┏━━

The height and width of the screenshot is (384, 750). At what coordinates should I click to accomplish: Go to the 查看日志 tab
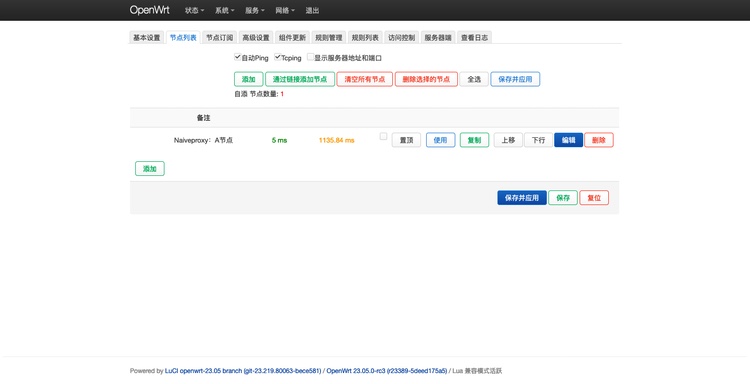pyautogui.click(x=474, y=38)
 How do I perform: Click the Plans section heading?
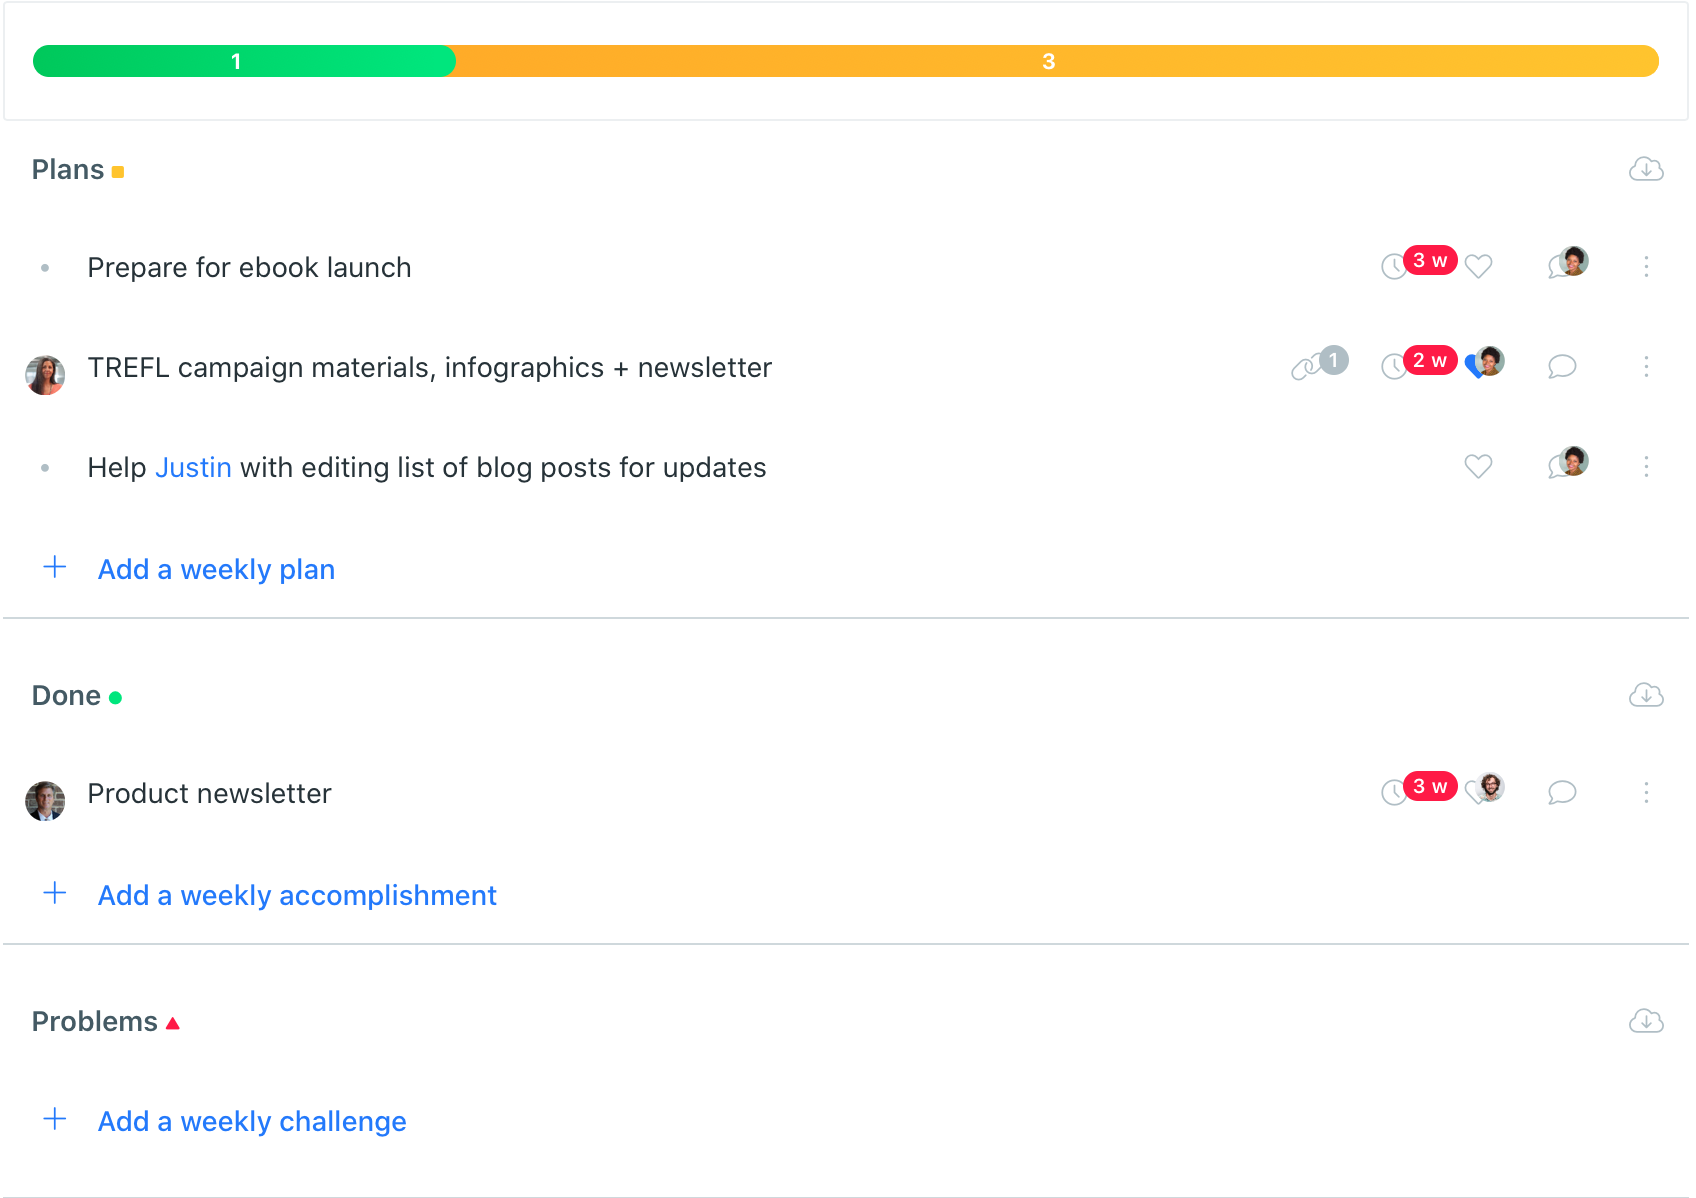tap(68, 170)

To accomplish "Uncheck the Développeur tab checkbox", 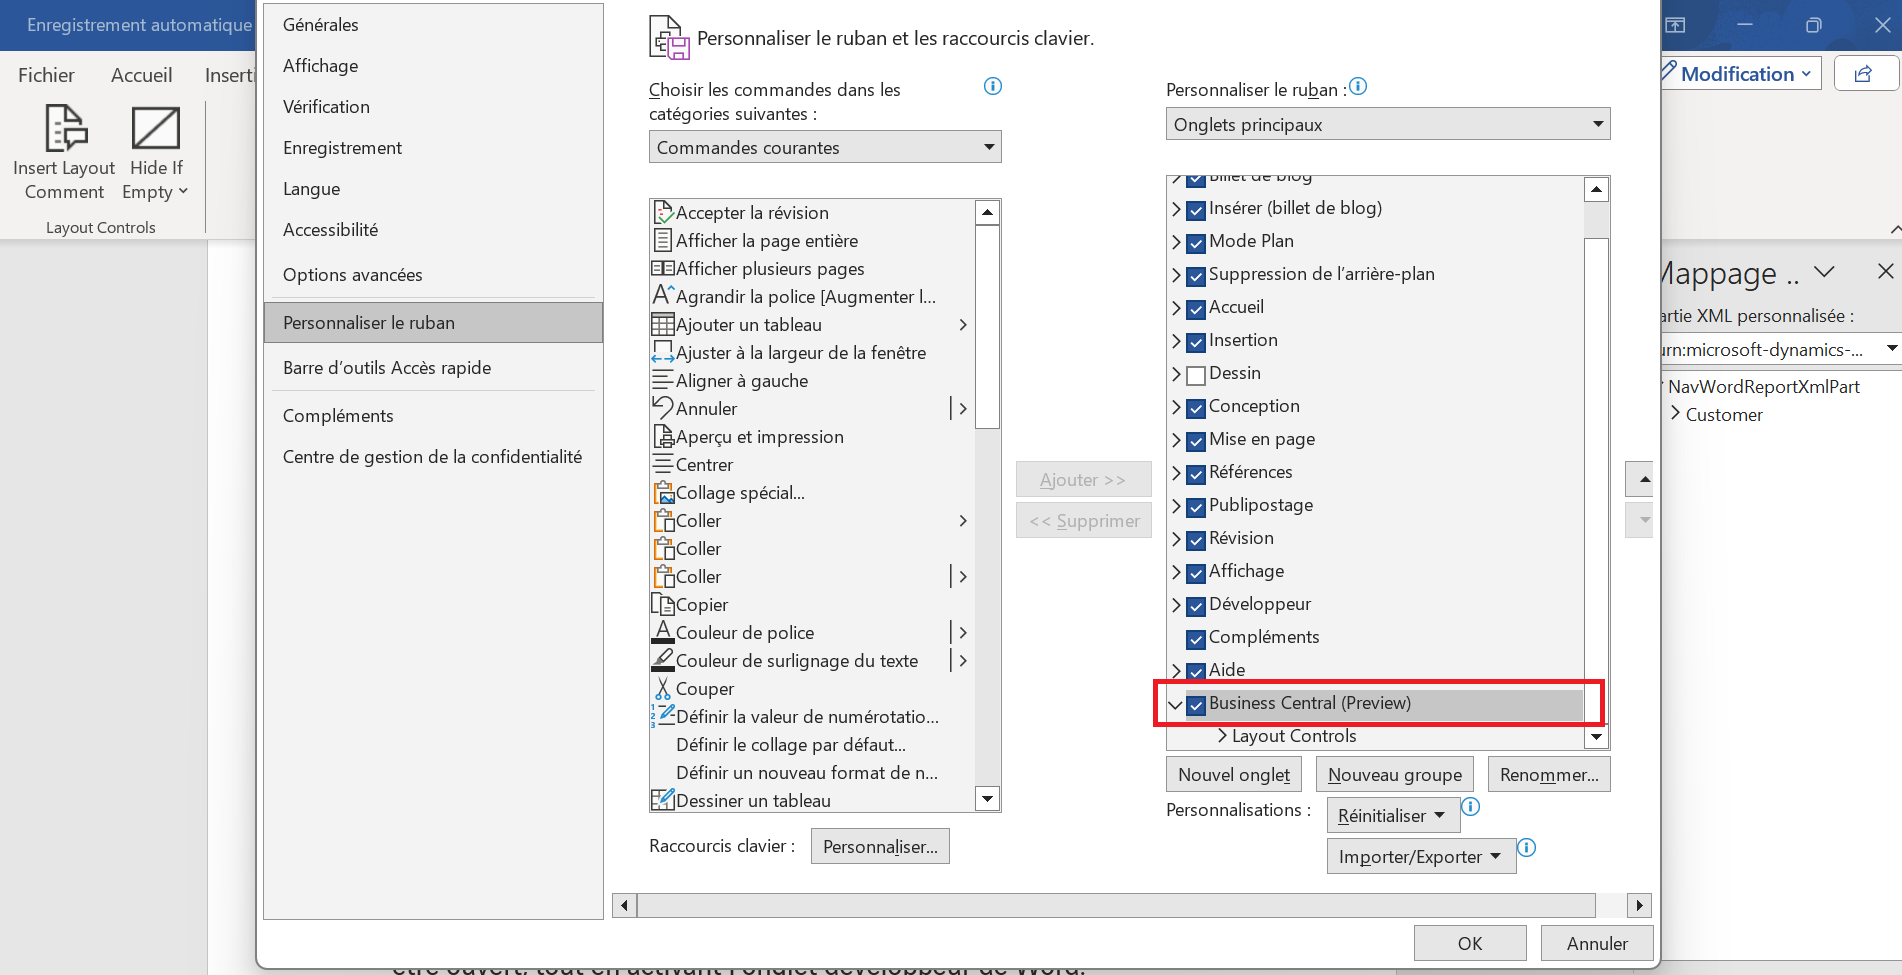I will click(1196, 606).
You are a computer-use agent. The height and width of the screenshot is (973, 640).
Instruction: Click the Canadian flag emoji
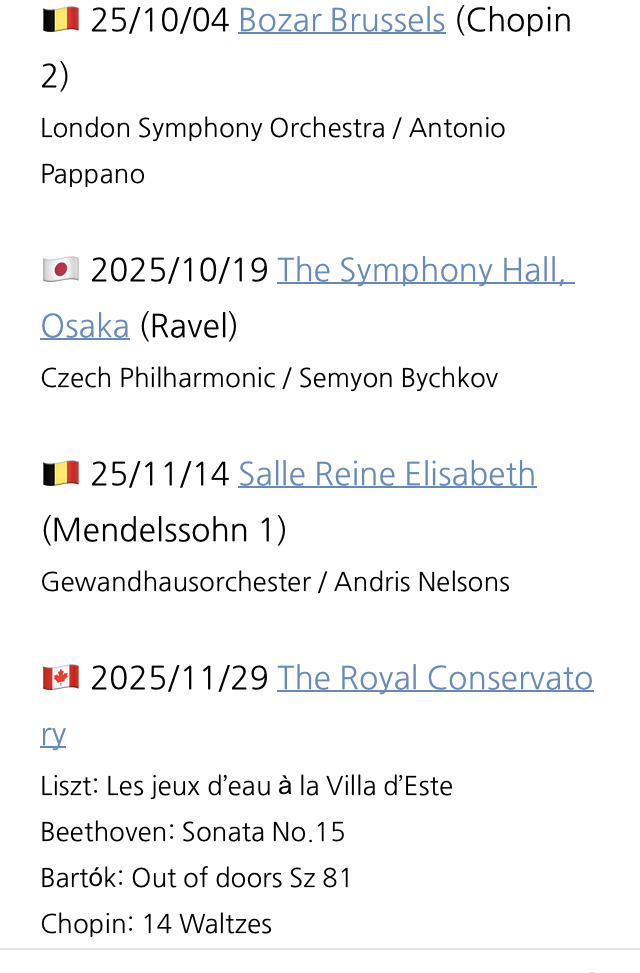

┗━━

#### EXERCISE BRIEF
In the listing, find the line containing "You are a computer-use" and repeat it and every later line through the last one, word for word, excluding the pictures.

#### EXERCISE RESPONSE
You are a computer-use agent. The height and width of the screenshot is (973, 640).
Instruction: Click the Canadian flag emoji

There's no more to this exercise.